Only one part of the listing is needed: the lines from the one with "This screenshot has width=1024, height=768." through the last line, copied exactly and free of pictures.

-- RECORDS TO USE follows --

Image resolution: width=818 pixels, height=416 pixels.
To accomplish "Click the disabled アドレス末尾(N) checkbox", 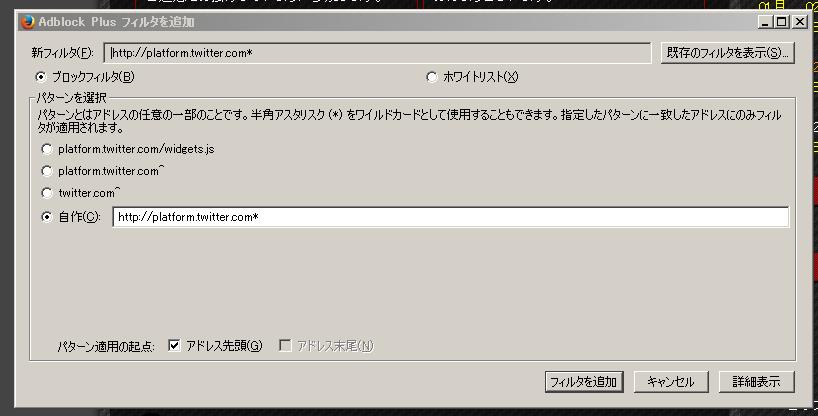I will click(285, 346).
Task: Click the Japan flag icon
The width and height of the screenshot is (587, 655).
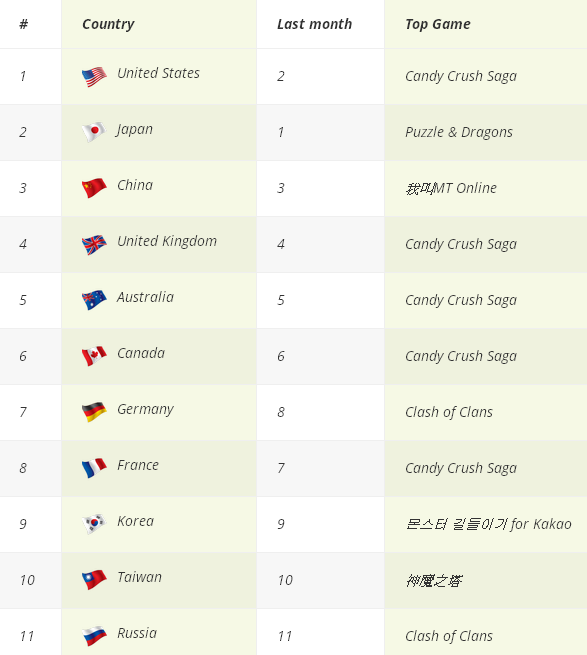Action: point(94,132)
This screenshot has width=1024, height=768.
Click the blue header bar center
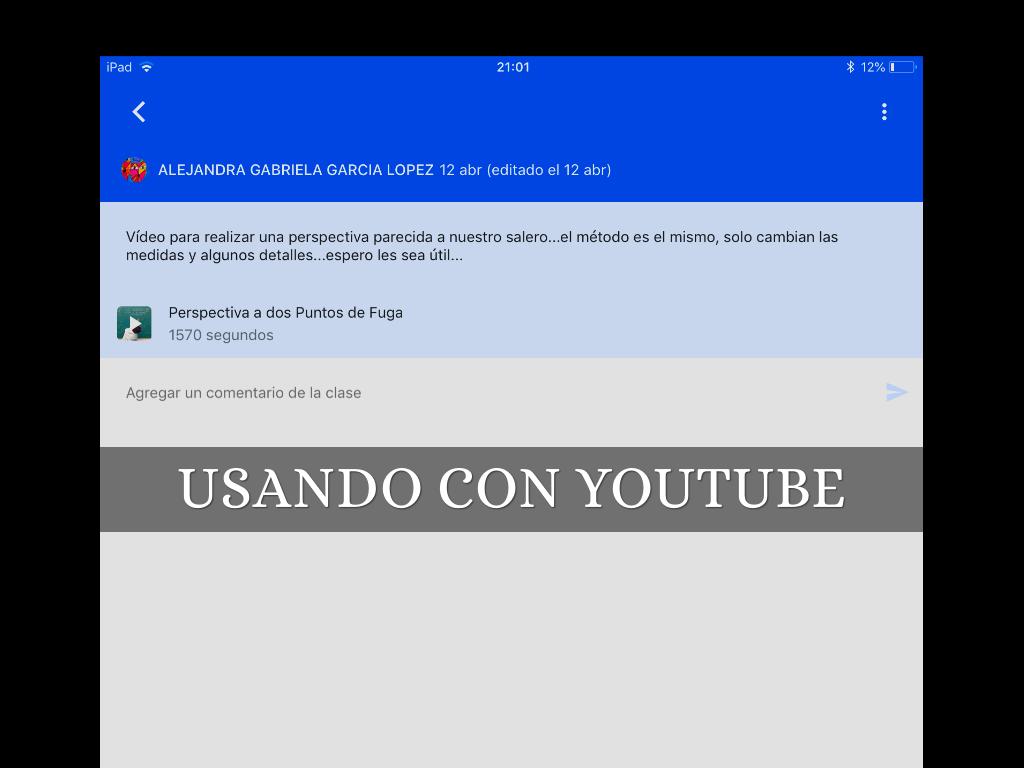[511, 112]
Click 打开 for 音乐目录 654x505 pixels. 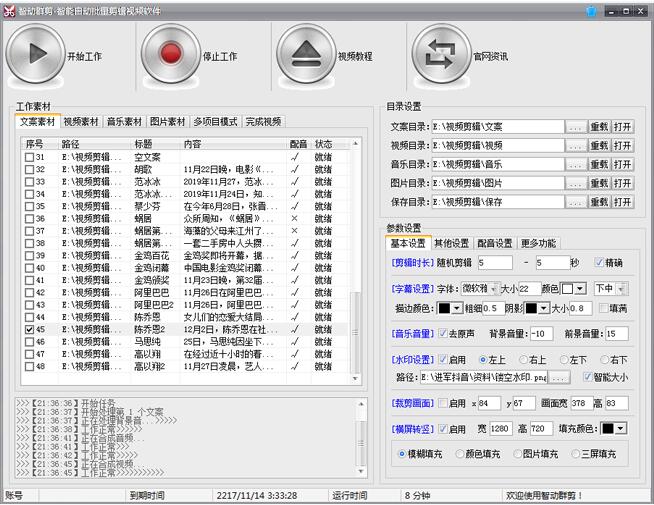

-- RECORDS TO USE concluded --

◆ REPLY ◆
This screenshot has width=1024, height=768.
Click the blue header bar center
[511, 112]
Click 打开 for 音乐目录 654x505 pixels. 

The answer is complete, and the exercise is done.